第13話

「はー、それにしても桜木よ、よくこんな人見つけてきたな。はぁ、間藤さんも、面倒な性格というか、いや違うか、どうでもいいんだな、全部……。よし、君を、この部活の三人目の部員に任命します。これからどうぞよろしく」

 先輩の言葉の途中で顔を固まらせた間藤さんをよそに、先輩はデスクに戻って、なにやら棚をごそごそしている。ここでも、どうやら自分で説明する気はないらしい。

「もしかして、心当たりというか、図星だった」

 それまで僕のことが頭から消えていたかのように、勢いよくこちらに顔を向けると、それなりに深く間藤はうなずいた。

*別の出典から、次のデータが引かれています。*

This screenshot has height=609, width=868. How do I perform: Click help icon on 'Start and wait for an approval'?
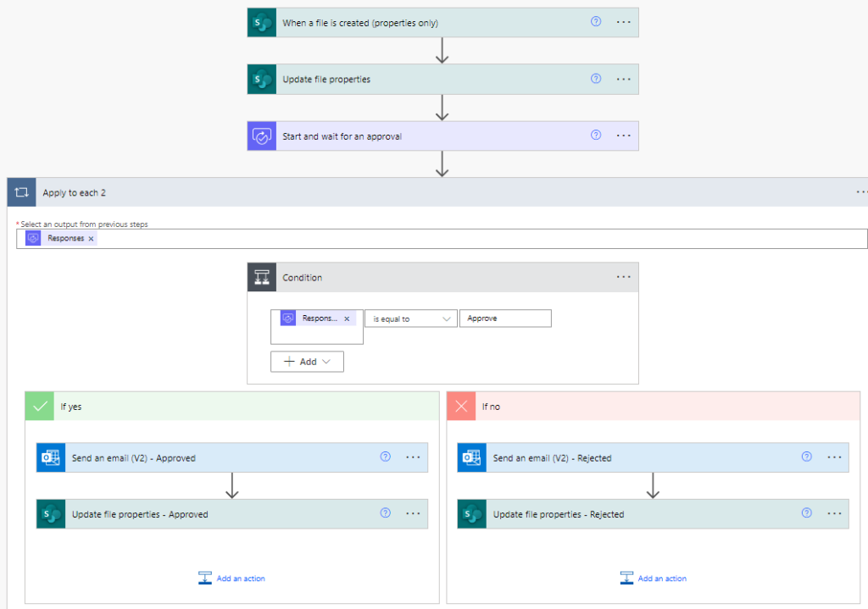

「これは、本当か嘘かは知らないけど、先輩は、人の過去を見通す力があるって初めて会った時に言われたんだよねぇ。おそらく嘘で、実際は、先輩は、容姿端麗、文武両道の万能人間でありとあらゆるところに顔が利くから、会う前に情報収集してるんだと思うけど……」

「いやいや、嘘じゃない。ホントだって。桜木はほんと疑い深いんだから」

 ぽんぽんと頭を叩かれ、先輩が隣にドスンと腰掛ける。手に持っていたのは、入部届だった。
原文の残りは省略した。